A critical component to maximizing the impact of the university depends on recognizing, talking about and appreciating differences and respecting individuals’ dignity, he said.
“We need everyone engaged to achieve the kinds of impacts IANR hopes to make. We absolutely need everybody’s best,” Boehm said.
Engagement in teaching and research can’t occur effectively if the university doesn’t look like and embody the diversity of Nebraska.
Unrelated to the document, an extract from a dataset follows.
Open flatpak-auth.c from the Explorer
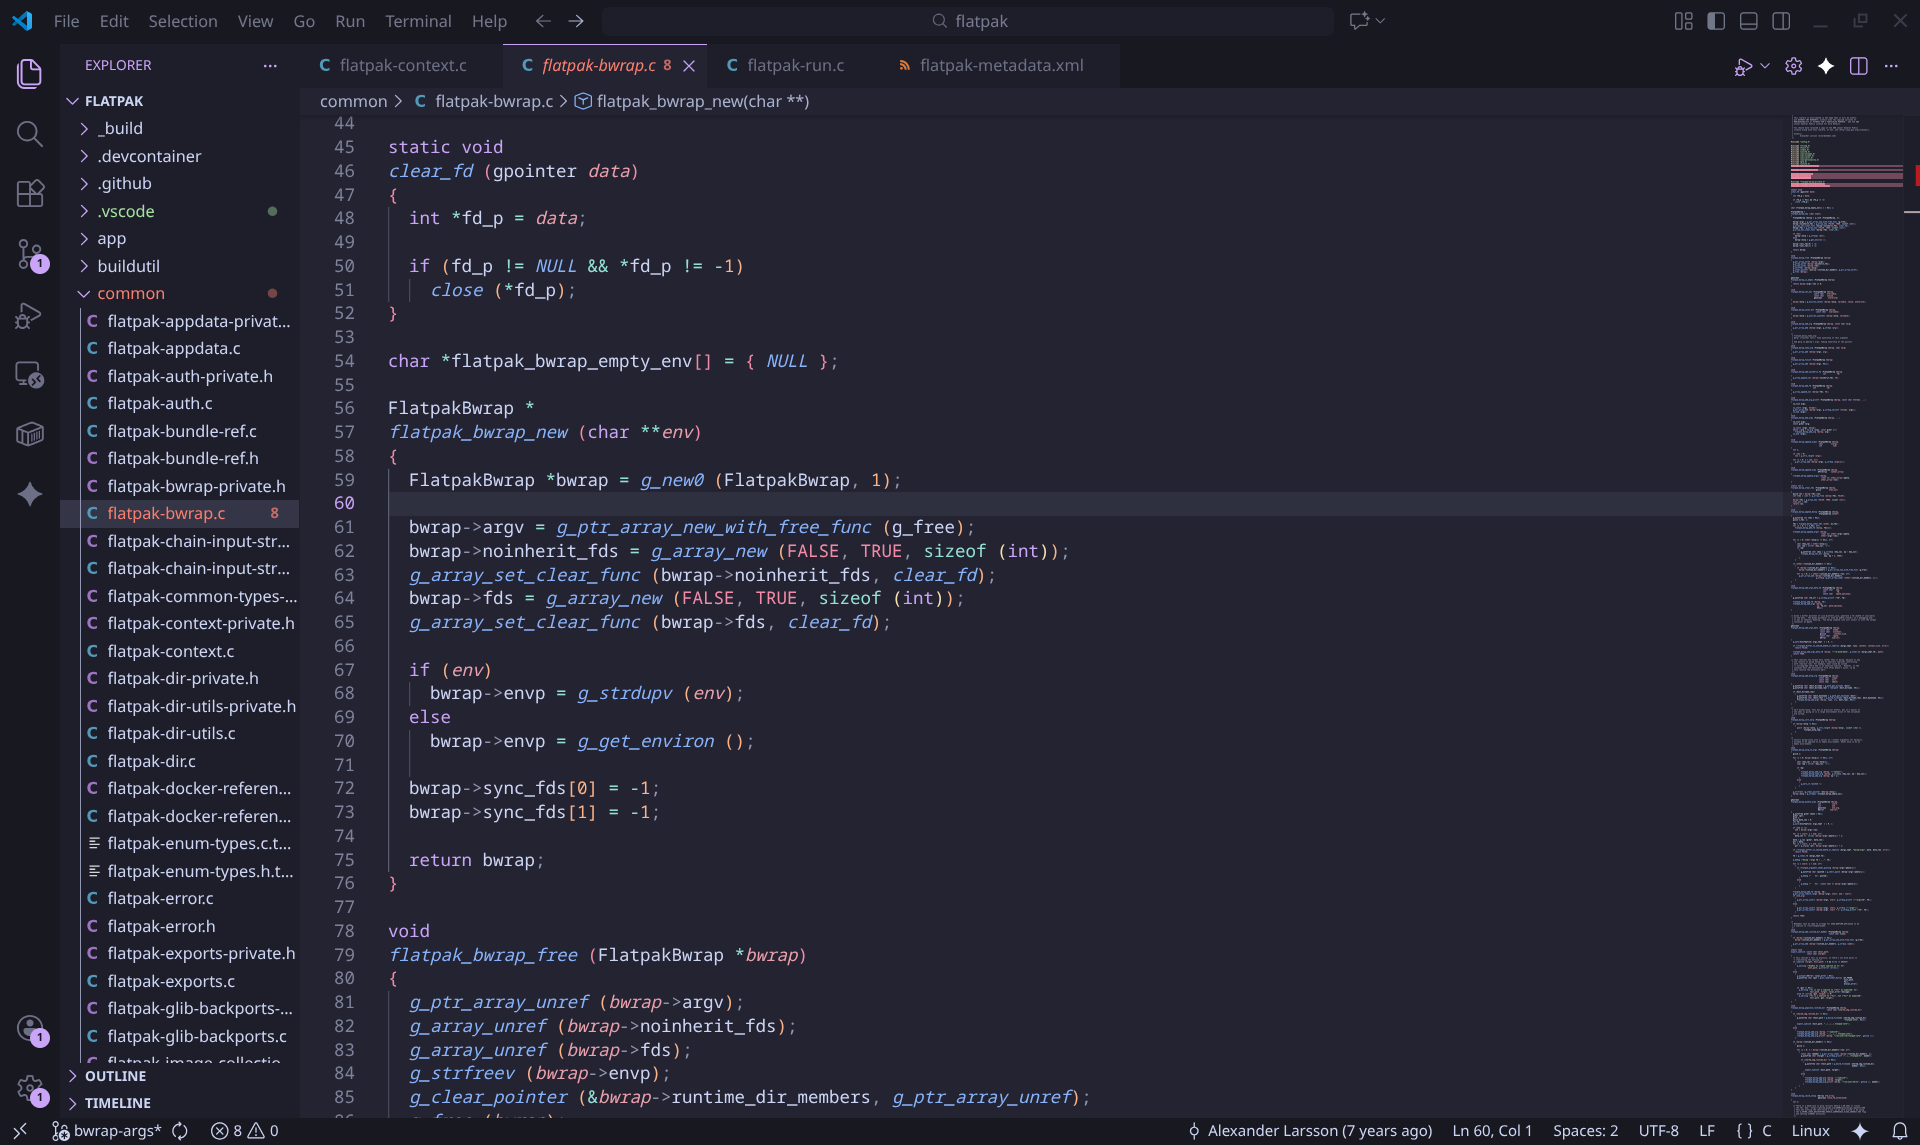1920x1145 pixels. click(x=160, y=403)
“We have to pay attention to every single piece of difference and in some manner, look like and embody the communities we’re trying to engage,” he said. “As a leader, I try to model the behavior that does not blame, but rather creates safe spaces for the different stories, narratives and implicit biases to be exposed, explored and leveraged. The way I’d like to handle it in IANR is simple – for various communities and cultures within IANR, ask the simple question: ‘who’s missing’? What’s missing when those voices and those perspectives are absent?’ And then the hard question is: ‘what are we going to do about it?’”
ABOUT BOEHM
Boehm was a first-generation college student who attended a liberal arts college in Ohio for his undergraduate education. There, he learned about his passion for science and for humanity. He understood that science was important and parallel to that, the understanding of what it means to be a human and how humans engage in the world around them. He earned master’s and doctoral degrees from Ohio State University, where he was a professor of plant pathology, becoming a frequently published and recognized authority on turfgrass diseases and on the management of Fusarium head blight of wheat and barley. He served as chair of the Department of Plant Pathology and as vice provost for academic and strategic planning at Ohio State prior to coming to Nebraska.
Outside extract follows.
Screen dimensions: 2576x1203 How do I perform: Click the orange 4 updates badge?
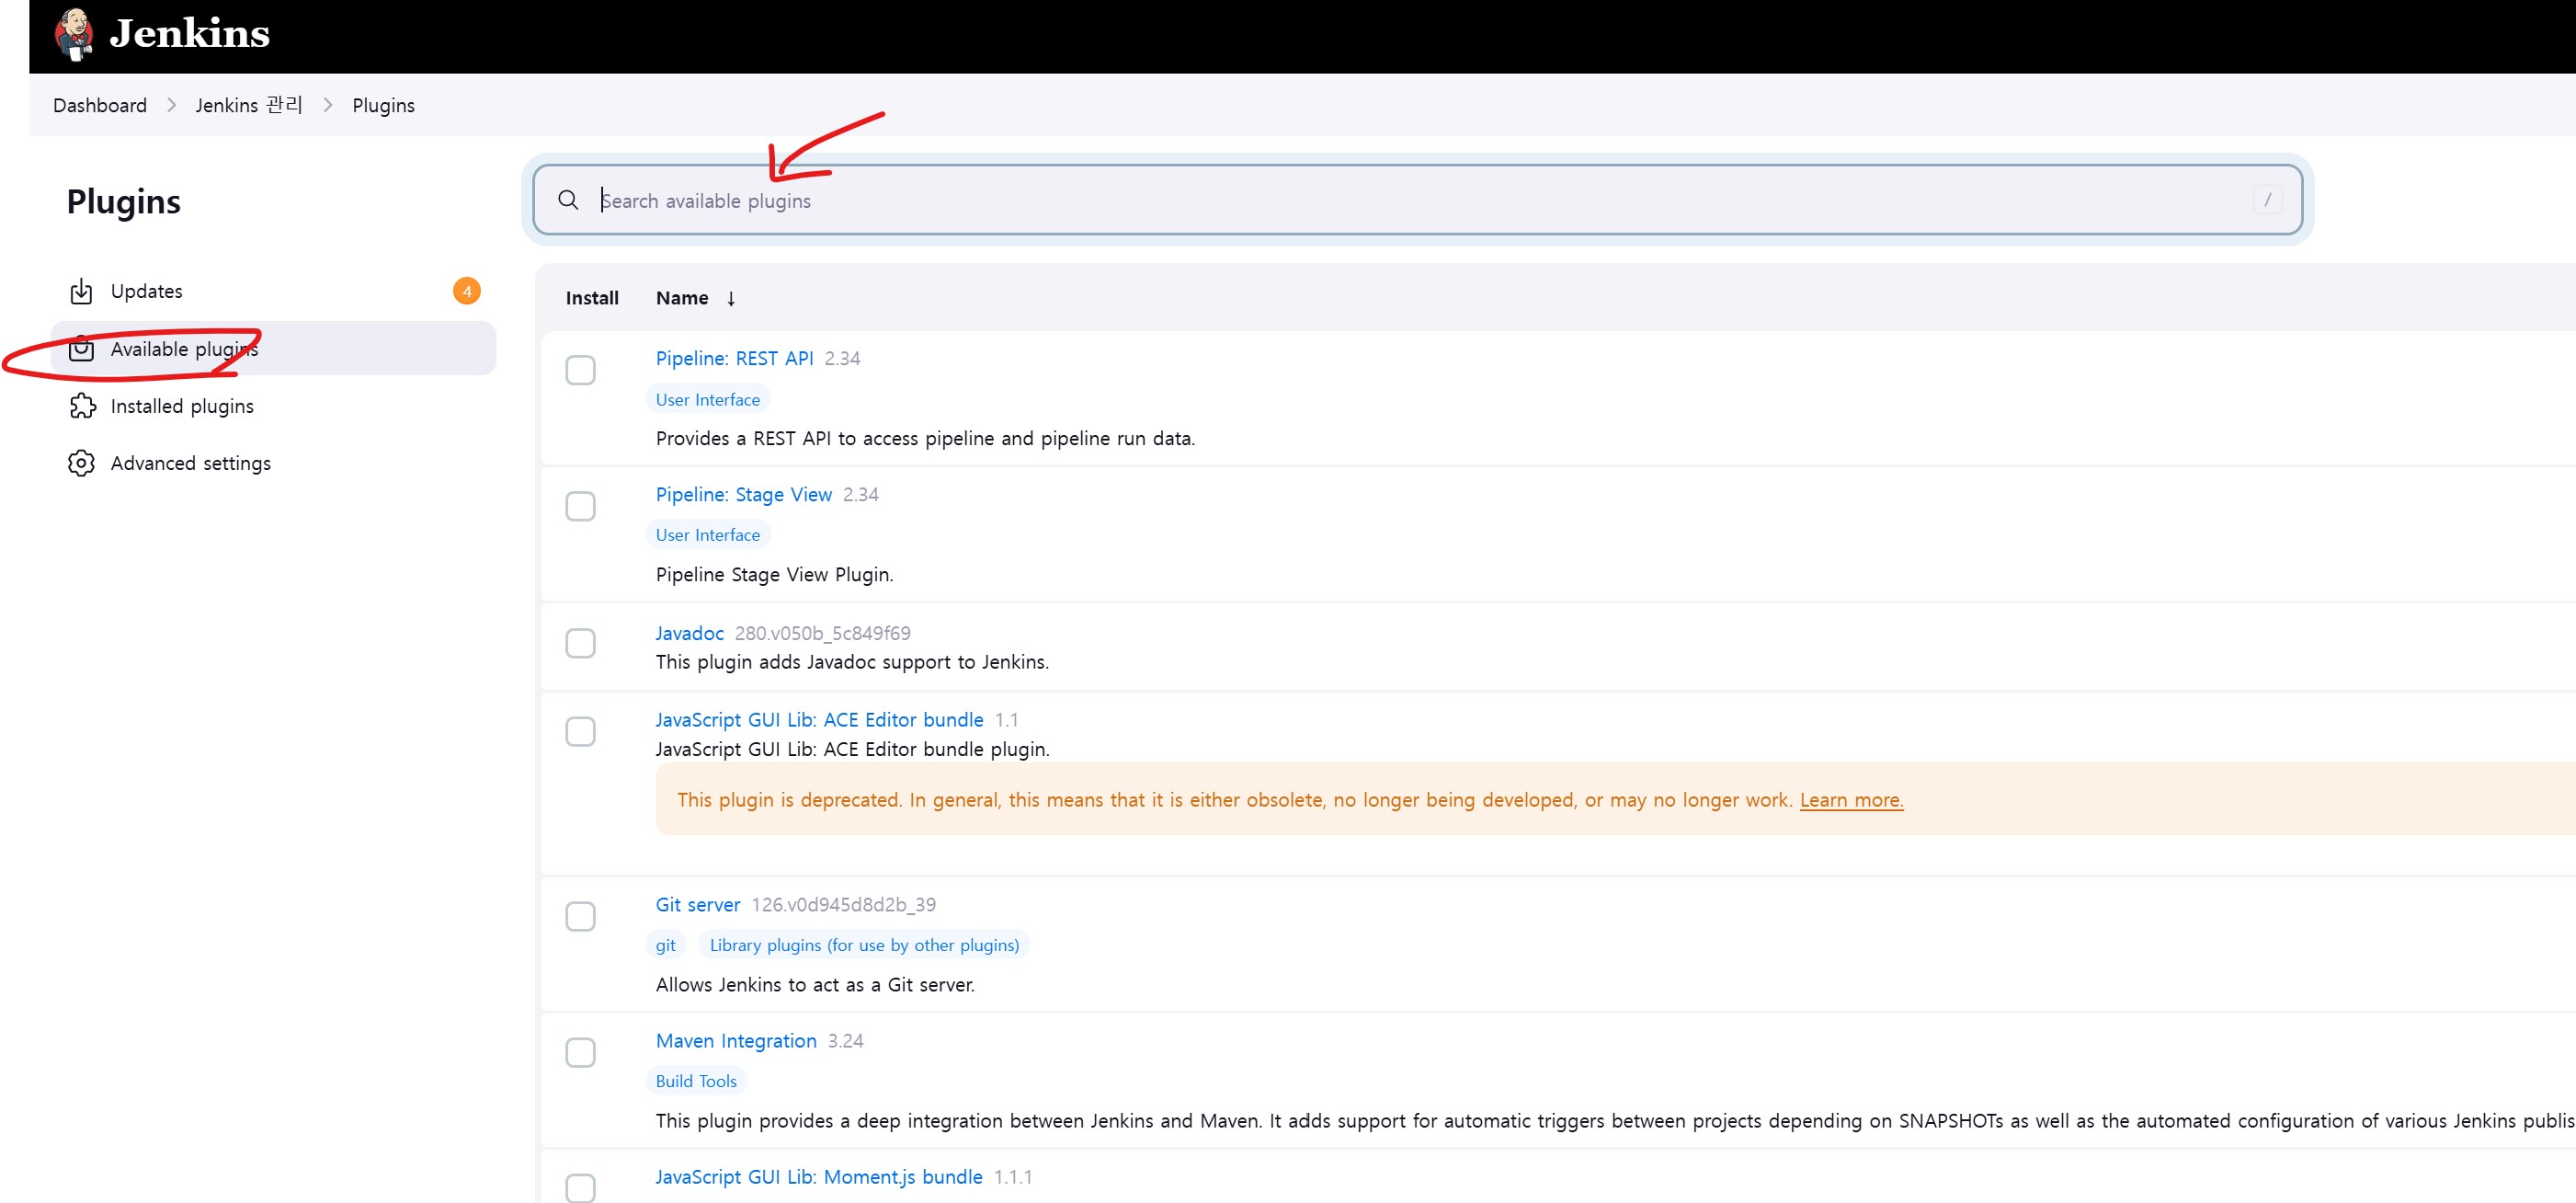[466, 291]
Boehm’s leadership style is an amalgamation of his personal and professional journey, including his nearly 21-year military career. He joined the Army Reserve in 1985 and trained as a combat medic. He was called to active duty after the September 11, 2001, terror attacks, serving as a microbiologist with the U.S. Navy as a testing specialist for bio-threat agents.
As a reservist, Boehm said he lived with one foot in the military world and one foot in the civilian world. “It was practice at keeping two opposing views of the world in focus at the same time, and to understand how things that seem diametrically opposed actually live some way in harmony,” he said. At the same time, Boehm developed as a leader.
“One of the most valuable lessons I learned in uniform, first and foremost, is that it is about the mission and it’s about your team.” Teams who trust their leaders and one another are effective, he said.
“If you don’t have trust, whether it’s with your family, friends or colleagues, then you might just as well hang it up.” Trust is his foundation, he said, and right on top of that are the U.S. Navy’s core values of honor, courage and commitment. His other values include transparency, teamwork and inclusivity.